Start of SOURCE MATERIAL

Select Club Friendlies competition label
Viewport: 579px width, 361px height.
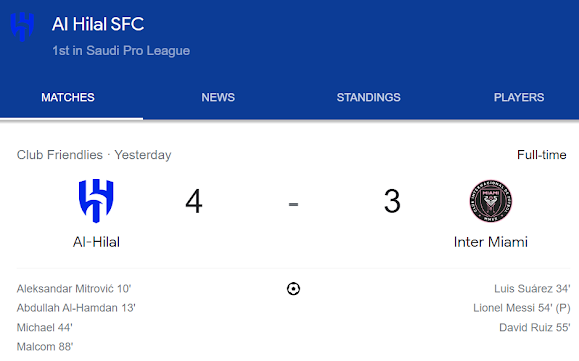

End of SOURCE MATERIAL
Start of SOURCE MATERIAL

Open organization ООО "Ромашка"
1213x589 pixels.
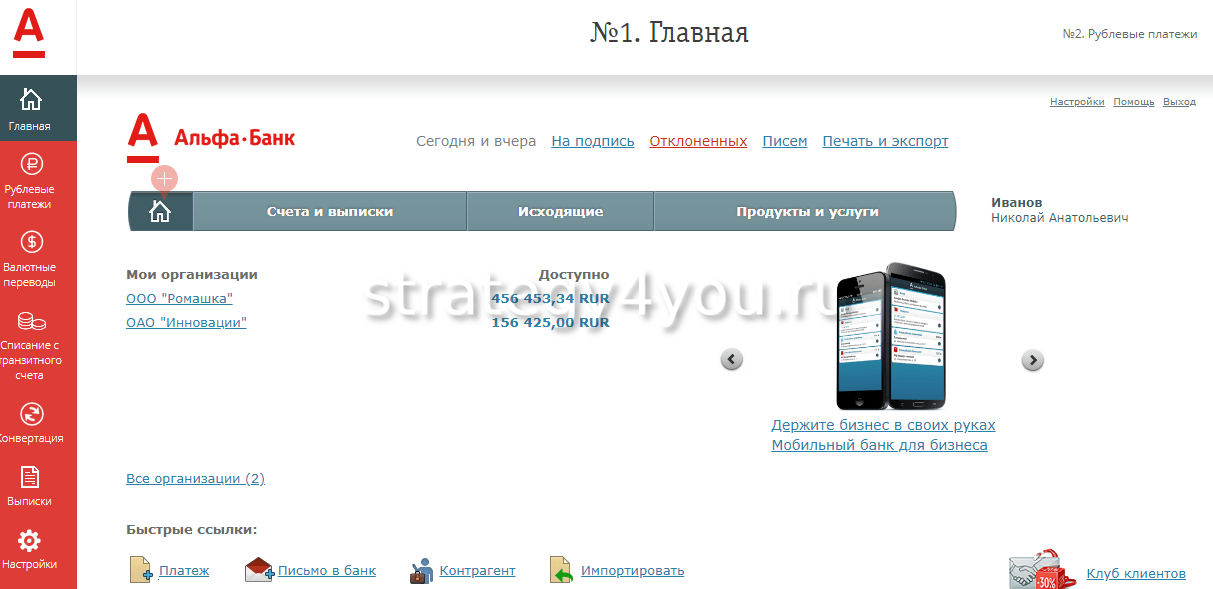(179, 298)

End of SOURCE MATERIAL
Start of SOURCE MATERIAL

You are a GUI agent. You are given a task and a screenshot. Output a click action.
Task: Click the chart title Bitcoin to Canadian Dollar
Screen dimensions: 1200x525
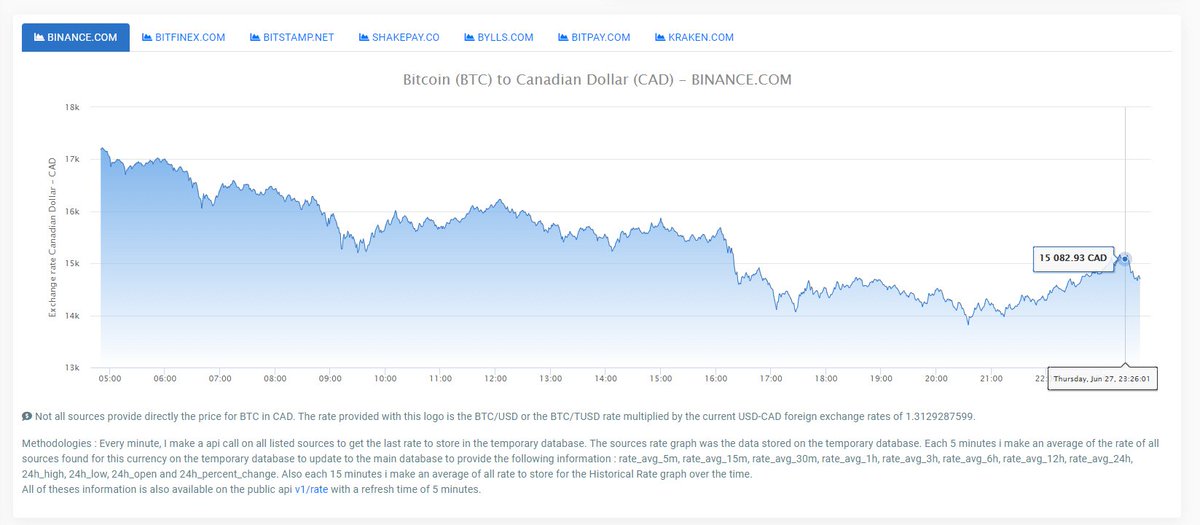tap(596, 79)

End of SOURCE MATERIAL

• **WORK ORDER**: Using the data above, reproduce exactly the lines from the line that contains "Select Club Friendlies competition label" through the line that contains "Viewport: 579px width, 361px height.", including both.

• **ANSWER TO THE PROBLEM**:
Select Club Friendlies competition label
Viewport: 579px width, 361px height.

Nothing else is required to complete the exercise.